90

“So, using whatever language you want, php, python, perl, javascript, program something that gets today’s date and time, then writes it to a file.”

Me:
$ date > today.txt

“We don’t feel you have the right skill set.”

https://stilldrinking.org/interview...

Comments
  • 23
    simple and elegant?
    We don't need your kind here
  • 10
    I fucking hate such recruiters and such managers. Deepthroath them all!
  • 1
    The font on that page is gonna end me. How come they decided to put the top of the t at the midline instead of the crossbar like everyone else?
  • 0
    The right skill set?? Shit I’d say that’s a pretty damn concise solution. Interviews are like my least favourite thing.
  • 4
    @ArcaneEye The wording was program something, not deliver an executable. You could however easily throw it in a shell file and mark it as executable.
  • 14
    python -c "import os; os.system('date > date.txt');"
  • 1
  • 3
    Site needs some styling work, however, content is golden. Had a good laugh.

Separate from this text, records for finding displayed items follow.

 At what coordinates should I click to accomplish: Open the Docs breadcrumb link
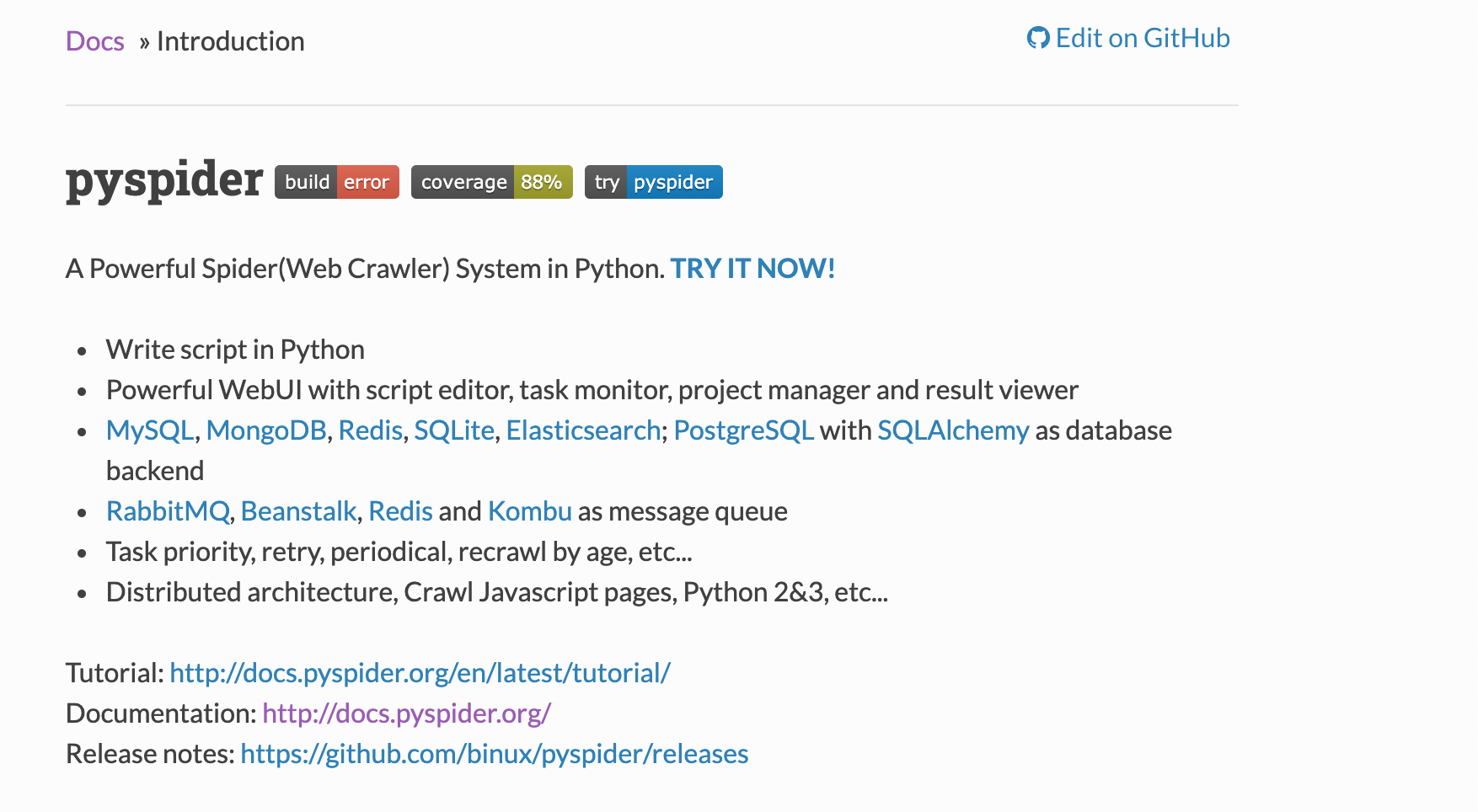[95, 41]
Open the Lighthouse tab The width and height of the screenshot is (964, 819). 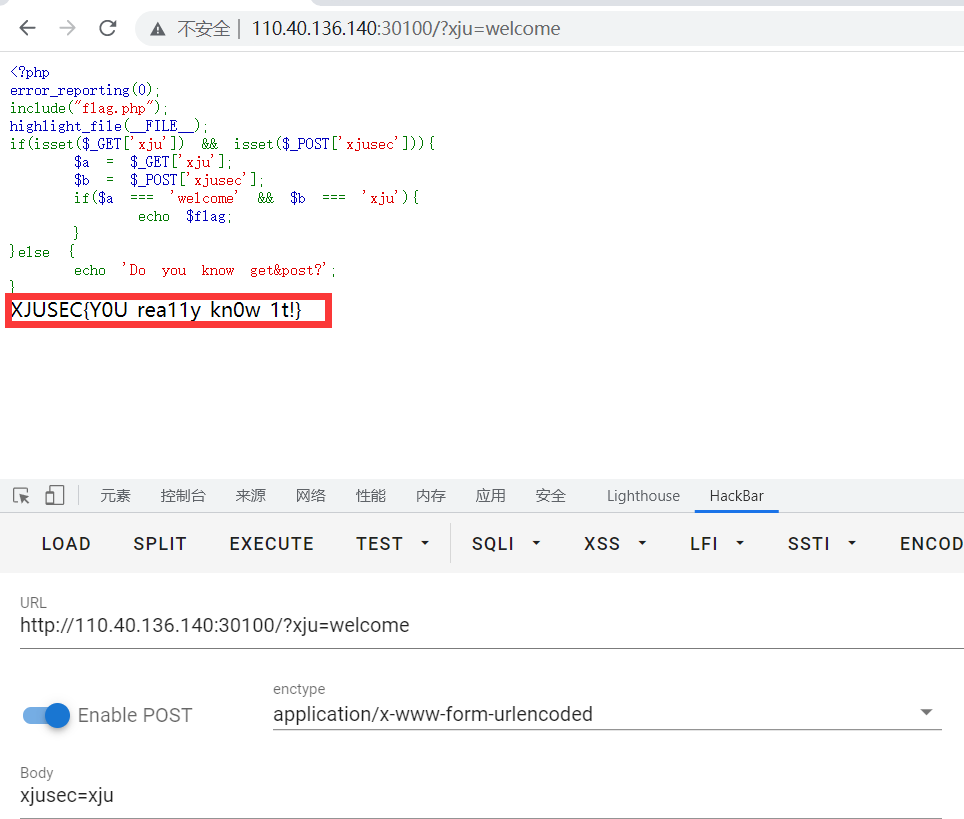tap(643, 496)
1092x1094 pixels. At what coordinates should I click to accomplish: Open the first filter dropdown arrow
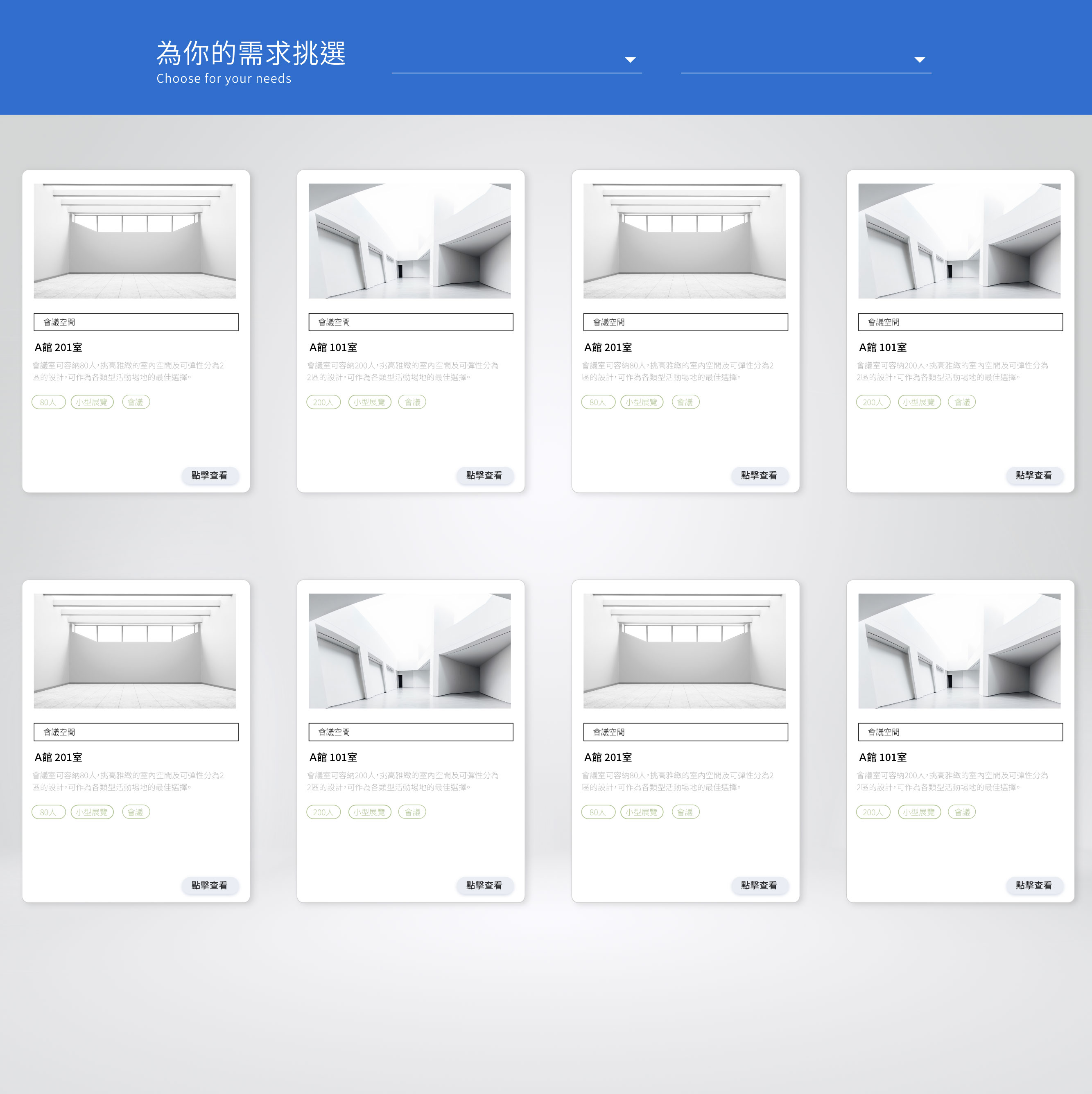pos(630,60)
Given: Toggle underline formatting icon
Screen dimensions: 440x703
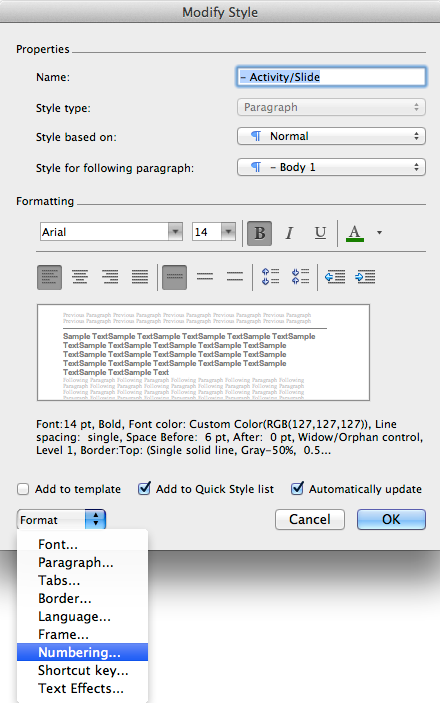Looking at the screenshot, I should (x=320, y=233).
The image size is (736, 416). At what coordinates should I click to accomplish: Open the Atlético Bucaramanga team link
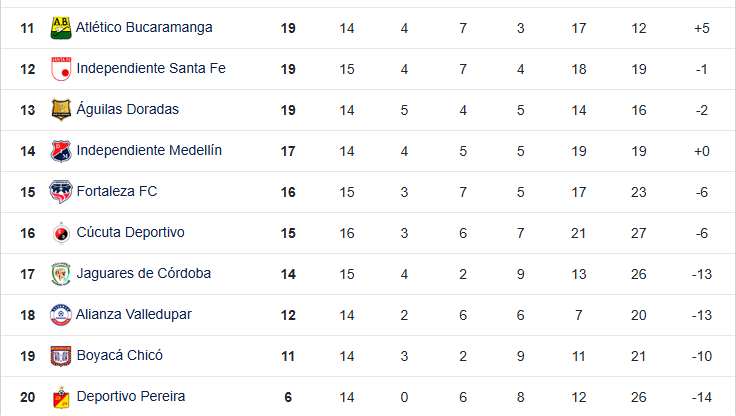coord(144,28)
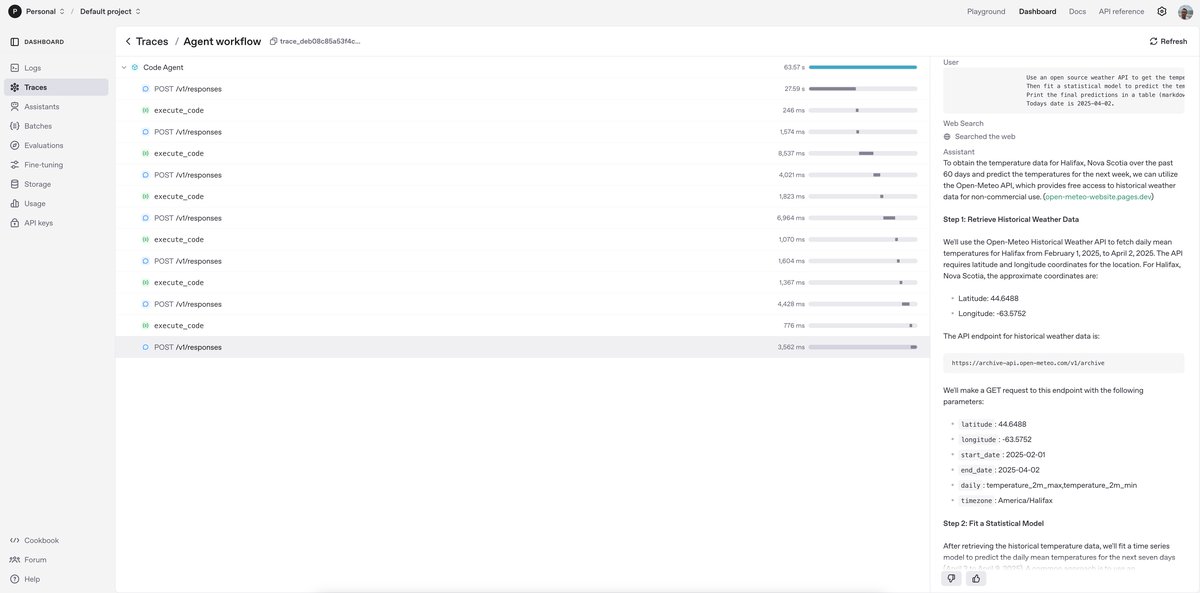The height and width of the screenshot is (593, 1200).
Task: Open the open-meteo-website.pages.dev link
Action: (1098, 197)
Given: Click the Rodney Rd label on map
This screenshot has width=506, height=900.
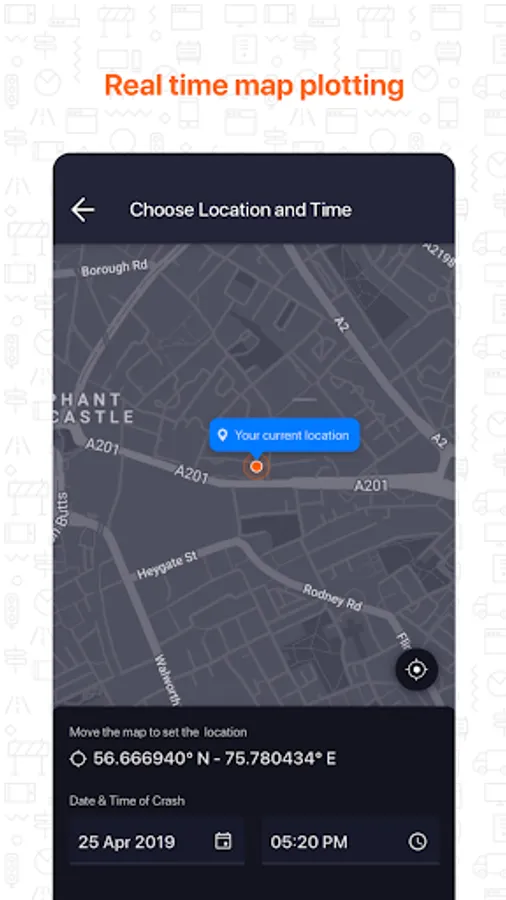Looking at the screenshot, I should tap(333, 598).
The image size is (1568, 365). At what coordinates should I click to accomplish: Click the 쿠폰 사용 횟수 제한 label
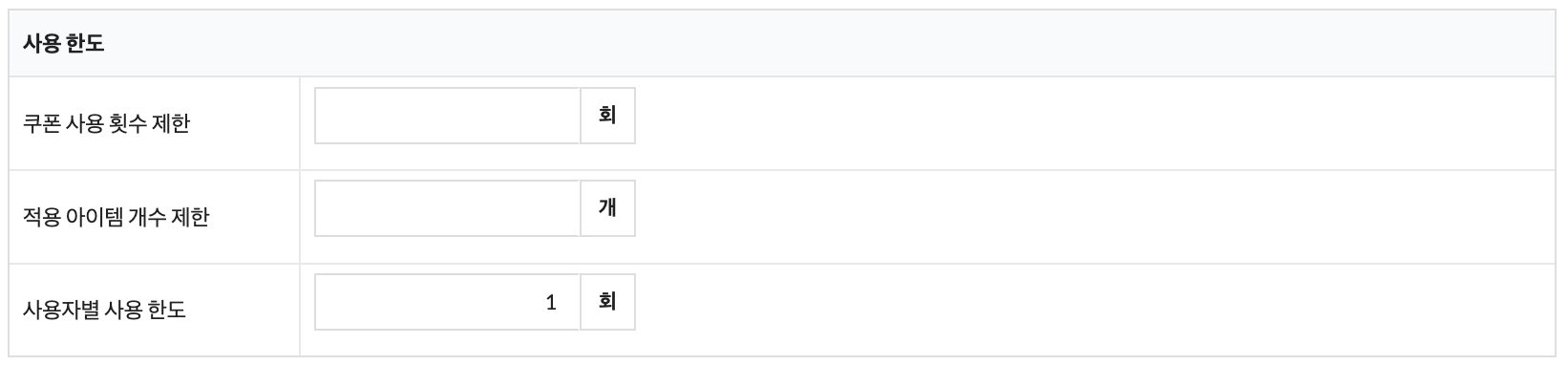[x=106, y=123]
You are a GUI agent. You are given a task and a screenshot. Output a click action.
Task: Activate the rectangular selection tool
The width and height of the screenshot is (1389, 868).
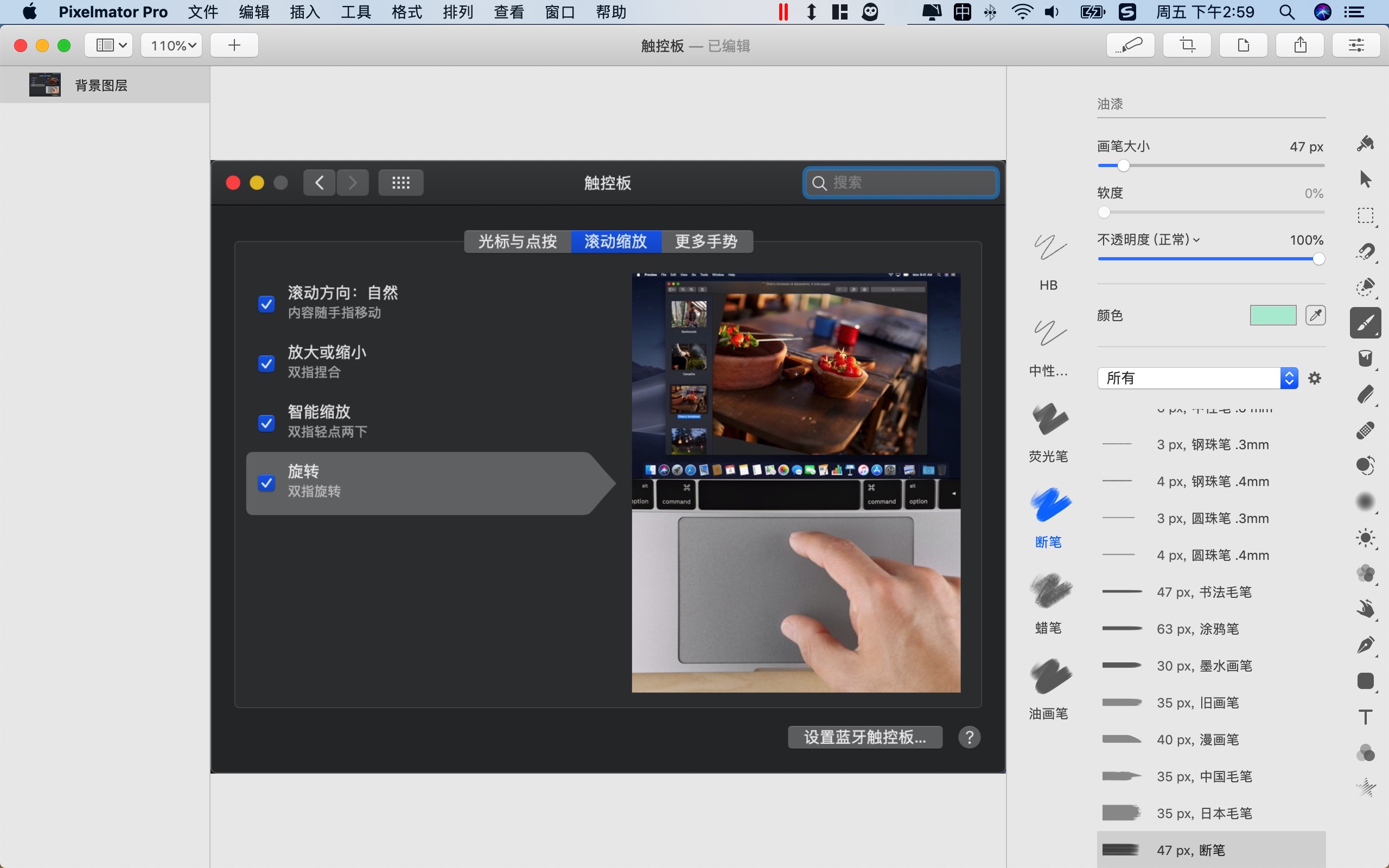1366,216
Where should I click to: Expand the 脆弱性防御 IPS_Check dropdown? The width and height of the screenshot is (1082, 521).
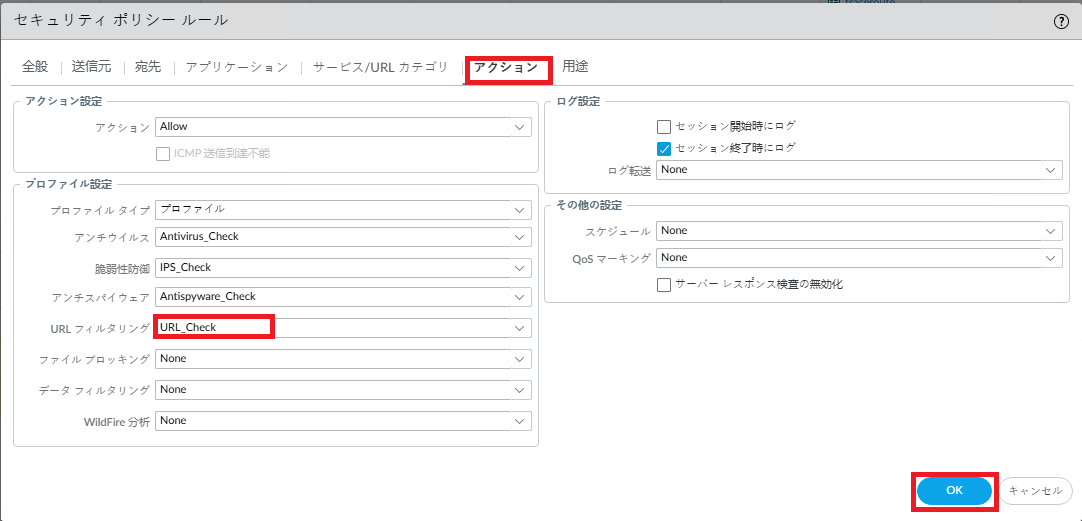[x=343, y=268]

    In an interview I once was asked to estimate how many tennis balls can fit in a school bus. How is that relevant for a programming position? Apparently, he wanted to see my thought process. Why not use a programming question instead genius? Then you can analyze my thought process in a relevant way. Who the fuck cares about how many tennis balls fit in a school bus? It has no real world application, no value at all. Who get these fucks?
  • 1
    @epetrov i can actually see the reasoning behind that, its quite common to ask stuff like that, there are other questions like "how many dogs live in [country]". Its a psychological thing totally unrelated to programming skill or any of that. Its how you approach things, like "every second person has a dog, there are [X] People in Country, so there are around [X/2] Dogs in Country plus an unrelavant number of stray dogs"

    For the tennis ball thing one probably estimates the volume of the bus, then the diameter of the ball and some thumbestimation, numbers of an actual bus dont really matter. After my interview they said i "answered like an engineer", so there is that
  • 0
    Hard to break it to you, but i think recruiter is right on this one. I know recruiters are synonym with evil here, but they are human too, who is doing their job.

    There are 3 main probabilities on recruiter. Lets inspect them.

    1. Recruiter and their dev staff doesn't know shit about Bash/zsh/fish, stdin, stdout and UNIX in general. ( That is probably the case ) and thought you just wrote some psuedo code without context. They think that you just fooled around.

    2. Recruiter knows exactly what you wrote, but since they wanted to have an executable, you fail. Maybe if you wrap this snippet as a syscall on top of c executable, they could accept it.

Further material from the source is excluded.